O fundador d’A Arca, Jean Vanier, uma
comunidade residencial que junta voluntários e pessoas com deficiência, faleceu
na noite desta terça-feira (7), aos 90 anos, segundo informação do Serviço
Pastoral a Pessoas com Deficiência.
“É com tristeza mas ancorados na esperança da
vida eterna que partilhamos que Jean Vanier partiu para os braços de Deus.

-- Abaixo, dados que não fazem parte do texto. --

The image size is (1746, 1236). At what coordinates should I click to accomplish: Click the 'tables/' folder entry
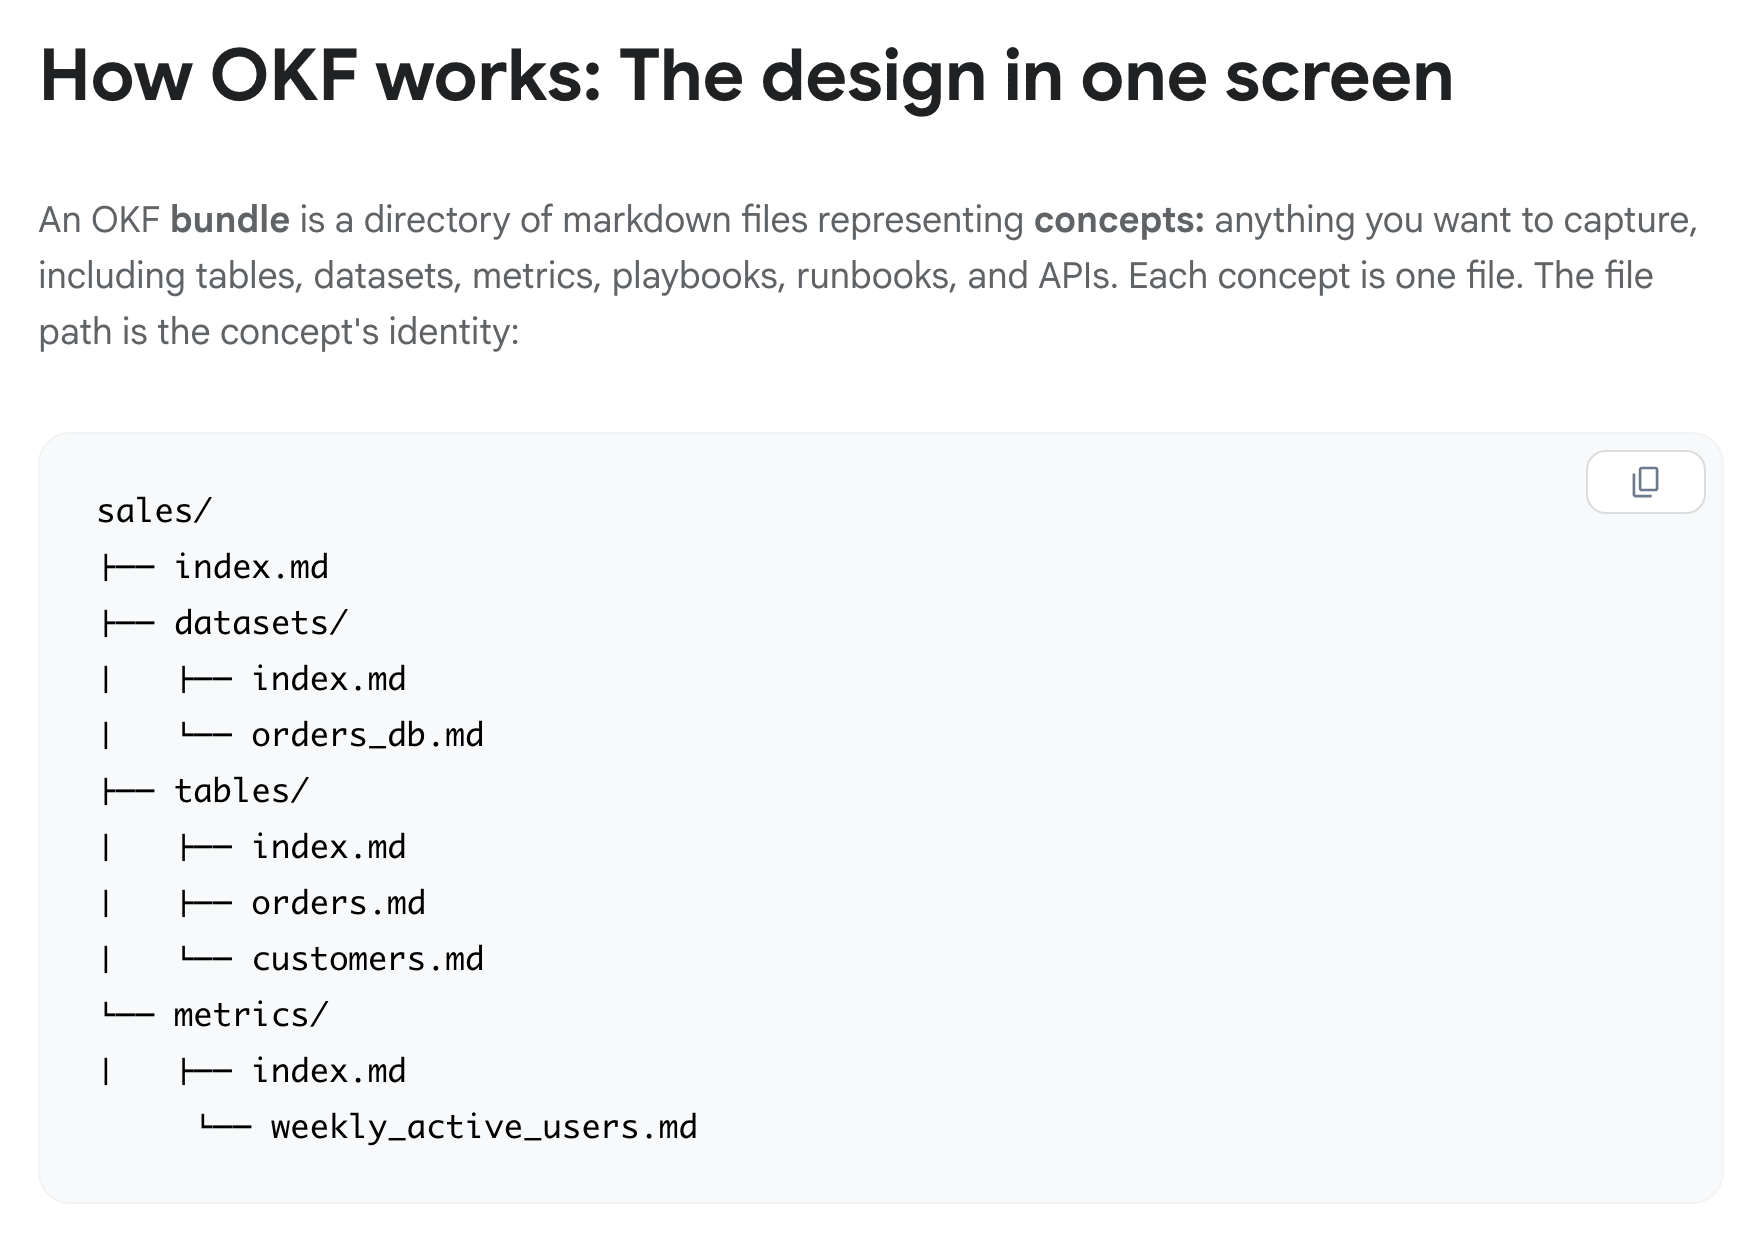click(242, 791)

Que
Deus o acolha tal como ele acolheu tantos e tantas, principalmente os mais
frágeis”, pode ler-se num comunicado enviado à Agência Ecclesia.
Jean Vanier foi também responsável pela
criação do movimento ‘Fé e Luz’, que procura integrar pessoas com deficiência e
os seus amigos nas comunidades eclesiais, estando presente em 82 países,
incluindo Portugal.
Filósofo, teólogo e humanitário canadense,
Jean Vanier nasceu em 1928; autor de vários livros sobre religião, deficiência,
normalidade, sucesso e tolerância, recebeu em 2015 o Prêmio Templeton,
considerado como o prêmio Nobel da espiritualidade.
“Ficamos com o seu legado através das inúmeras
publicações que fez, algumas traduzidas para português, e com a
responsabilidade de mostrar ao mundo que é na nossa miséria que encontramos o
amor de Deus e que as pessoas com deficiência ajudam a encontrá-Lo”, refere a
nota.
No início do mês Jean Vanier deu entrada numa
comunidade d’A Arca, próxima de Paris, em França, afirmando estar
“profundamente em paz e cheio de confiança”.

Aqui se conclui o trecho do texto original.